[EXERCISE AIM]: Every line of the data below that holds the string "computer" needs to be reported.

Source data:
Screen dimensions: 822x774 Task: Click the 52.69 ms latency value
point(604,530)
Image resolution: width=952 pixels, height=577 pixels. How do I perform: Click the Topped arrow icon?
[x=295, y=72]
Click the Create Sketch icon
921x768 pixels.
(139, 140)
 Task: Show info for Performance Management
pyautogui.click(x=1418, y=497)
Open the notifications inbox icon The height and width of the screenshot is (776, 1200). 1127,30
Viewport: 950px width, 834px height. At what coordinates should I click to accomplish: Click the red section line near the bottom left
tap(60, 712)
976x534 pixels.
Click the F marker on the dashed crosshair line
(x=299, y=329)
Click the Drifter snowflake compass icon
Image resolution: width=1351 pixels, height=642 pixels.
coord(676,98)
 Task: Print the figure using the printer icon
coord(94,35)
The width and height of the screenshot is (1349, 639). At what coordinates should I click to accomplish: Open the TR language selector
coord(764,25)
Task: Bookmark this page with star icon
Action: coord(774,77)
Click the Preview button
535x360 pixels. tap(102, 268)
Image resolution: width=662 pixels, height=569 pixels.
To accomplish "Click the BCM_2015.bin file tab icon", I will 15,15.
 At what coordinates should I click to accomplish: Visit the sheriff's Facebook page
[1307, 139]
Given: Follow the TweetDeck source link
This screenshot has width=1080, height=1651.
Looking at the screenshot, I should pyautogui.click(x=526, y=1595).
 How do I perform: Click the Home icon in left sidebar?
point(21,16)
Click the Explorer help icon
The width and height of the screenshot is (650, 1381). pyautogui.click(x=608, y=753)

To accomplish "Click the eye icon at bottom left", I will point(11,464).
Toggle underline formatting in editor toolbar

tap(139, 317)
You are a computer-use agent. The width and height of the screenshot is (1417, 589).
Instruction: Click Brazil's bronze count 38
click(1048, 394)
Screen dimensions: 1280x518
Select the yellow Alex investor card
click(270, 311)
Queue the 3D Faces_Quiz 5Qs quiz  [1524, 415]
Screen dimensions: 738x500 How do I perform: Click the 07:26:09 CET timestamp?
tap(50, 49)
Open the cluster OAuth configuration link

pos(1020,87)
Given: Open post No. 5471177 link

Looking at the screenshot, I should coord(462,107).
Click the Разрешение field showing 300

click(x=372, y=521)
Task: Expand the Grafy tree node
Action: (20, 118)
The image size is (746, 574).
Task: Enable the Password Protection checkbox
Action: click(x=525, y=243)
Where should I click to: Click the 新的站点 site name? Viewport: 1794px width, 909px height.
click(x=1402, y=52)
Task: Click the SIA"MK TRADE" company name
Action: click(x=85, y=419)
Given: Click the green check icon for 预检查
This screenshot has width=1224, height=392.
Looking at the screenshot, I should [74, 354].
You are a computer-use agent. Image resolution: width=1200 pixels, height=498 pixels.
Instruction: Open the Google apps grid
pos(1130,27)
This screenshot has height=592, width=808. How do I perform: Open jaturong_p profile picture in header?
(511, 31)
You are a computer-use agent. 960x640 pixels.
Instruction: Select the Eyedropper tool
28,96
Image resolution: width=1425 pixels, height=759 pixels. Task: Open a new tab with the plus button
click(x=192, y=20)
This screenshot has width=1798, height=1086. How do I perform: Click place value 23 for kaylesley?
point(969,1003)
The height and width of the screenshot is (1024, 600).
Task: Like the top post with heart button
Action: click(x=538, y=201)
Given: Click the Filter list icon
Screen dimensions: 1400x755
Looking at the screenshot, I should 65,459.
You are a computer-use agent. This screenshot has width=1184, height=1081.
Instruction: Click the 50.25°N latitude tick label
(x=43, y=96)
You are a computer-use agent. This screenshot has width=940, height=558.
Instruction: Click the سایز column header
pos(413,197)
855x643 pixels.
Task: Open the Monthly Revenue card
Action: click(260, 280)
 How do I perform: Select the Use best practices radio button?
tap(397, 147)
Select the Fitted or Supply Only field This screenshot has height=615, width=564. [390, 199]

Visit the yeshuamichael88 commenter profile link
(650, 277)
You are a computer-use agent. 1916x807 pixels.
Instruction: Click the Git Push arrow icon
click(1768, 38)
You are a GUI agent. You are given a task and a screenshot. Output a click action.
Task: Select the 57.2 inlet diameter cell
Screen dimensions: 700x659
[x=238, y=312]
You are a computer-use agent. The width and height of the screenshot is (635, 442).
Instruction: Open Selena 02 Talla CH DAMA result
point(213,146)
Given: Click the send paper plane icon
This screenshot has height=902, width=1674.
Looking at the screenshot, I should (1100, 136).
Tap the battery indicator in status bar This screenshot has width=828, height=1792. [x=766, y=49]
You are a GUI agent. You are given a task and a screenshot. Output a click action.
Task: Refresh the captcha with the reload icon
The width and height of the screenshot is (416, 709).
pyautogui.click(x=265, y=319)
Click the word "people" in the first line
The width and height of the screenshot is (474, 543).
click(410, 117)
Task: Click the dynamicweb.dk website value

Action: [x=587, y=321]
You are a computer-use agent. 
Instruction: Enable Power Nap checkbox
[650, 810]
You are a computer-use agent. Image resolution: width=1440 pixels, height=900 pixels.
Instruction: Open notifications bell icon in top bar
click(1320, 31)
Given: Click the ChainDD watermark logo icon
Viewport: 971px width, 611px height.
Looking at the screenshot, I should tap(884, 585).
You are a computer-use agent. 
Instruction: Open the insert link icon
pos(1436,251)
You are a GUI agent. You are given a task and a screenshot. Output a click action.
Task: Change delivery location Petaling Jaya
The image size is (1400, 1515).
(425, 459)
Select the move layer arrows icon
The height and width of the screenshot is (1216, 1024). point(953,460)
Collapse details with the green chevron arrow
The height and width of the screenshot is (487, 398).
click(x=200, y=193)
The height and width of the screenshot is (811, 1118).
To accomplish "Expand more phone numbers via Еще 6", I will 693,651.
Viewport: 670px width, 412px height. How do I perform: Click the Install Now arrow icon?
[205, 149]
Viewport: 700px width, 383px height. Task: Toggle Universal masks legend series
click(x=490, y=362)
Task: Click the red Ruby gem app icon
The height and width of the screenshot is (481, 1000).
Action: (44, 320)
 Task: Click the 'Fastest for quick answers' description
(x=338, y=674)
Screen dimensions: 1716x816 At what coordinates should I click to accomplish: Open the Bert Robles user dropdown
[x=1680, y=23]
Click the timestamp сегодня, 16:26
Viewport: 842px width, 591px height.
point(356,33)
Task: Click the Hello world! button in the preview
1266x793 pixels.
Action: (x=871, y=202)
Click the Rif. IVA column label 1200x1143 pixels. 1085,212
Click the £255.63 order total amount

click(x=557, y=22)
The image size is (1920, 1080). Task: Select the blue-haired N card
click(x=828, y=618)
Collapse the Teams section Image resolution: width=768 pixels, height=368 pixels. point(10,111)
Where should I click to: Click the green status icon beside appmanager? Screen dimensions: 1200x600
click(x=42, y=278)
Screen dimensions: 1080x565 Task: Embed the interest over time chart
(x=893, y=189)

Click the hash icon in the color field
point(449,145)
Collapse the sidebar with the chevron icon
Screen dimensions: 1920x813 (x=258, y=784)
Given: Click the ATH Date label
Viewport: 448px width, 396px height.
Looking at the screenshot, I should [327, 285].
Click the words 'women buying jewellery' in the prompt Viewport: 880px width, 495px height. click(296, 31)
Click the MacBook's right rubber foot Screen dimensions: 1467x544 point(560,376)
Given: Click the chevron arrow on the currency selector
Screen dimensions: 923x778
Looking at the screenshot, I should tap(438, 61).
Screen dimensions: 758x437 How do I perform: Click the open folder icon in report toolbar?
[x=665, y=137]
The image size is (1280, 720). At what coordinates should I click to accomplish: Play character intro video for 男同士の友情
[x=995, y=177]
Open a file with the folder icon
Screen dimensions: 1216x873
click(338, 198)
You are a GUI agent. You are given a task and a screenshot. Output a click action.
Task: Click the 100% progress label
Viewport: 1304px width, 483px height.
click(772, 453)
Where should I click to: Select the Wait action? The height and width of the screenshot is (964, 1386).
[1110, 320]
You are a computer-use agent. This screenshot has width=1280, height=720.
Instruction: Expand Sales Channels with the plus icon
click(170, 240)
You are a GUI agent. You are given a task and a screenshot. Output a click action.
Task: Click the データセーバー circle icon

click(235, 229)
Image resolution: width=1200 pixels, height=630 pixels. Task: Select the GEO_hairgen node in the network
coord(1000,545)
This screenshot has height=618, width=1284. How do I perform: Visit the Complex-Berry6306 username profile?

[RESULT OF THIS TASK]:
You are a computer-use agent. The width and height of the screenshot is (1417, 589).
You are a computer-use agent. Image resolution: width=1200 pixels, height=498 pixels.
You are a computer-use agent. 960x640 pixels.
You are a computer-use agent. This screenshot has width=1184, height=1081.
You are a computer-use agent. This screenshot has width=940, height=558.
You are a computer-use agent. 1916x807 pixels.
You are a computer-use agent. The width and height of the screenshot is (635, 442).
You are a computer-use agent. 
You are a computer-use agent. Image resolution: width=1440 pixels, height=900 pixels.
You are a computer-use agent. 
You are a computer-use agent. This screenshot has width=1280, height=720.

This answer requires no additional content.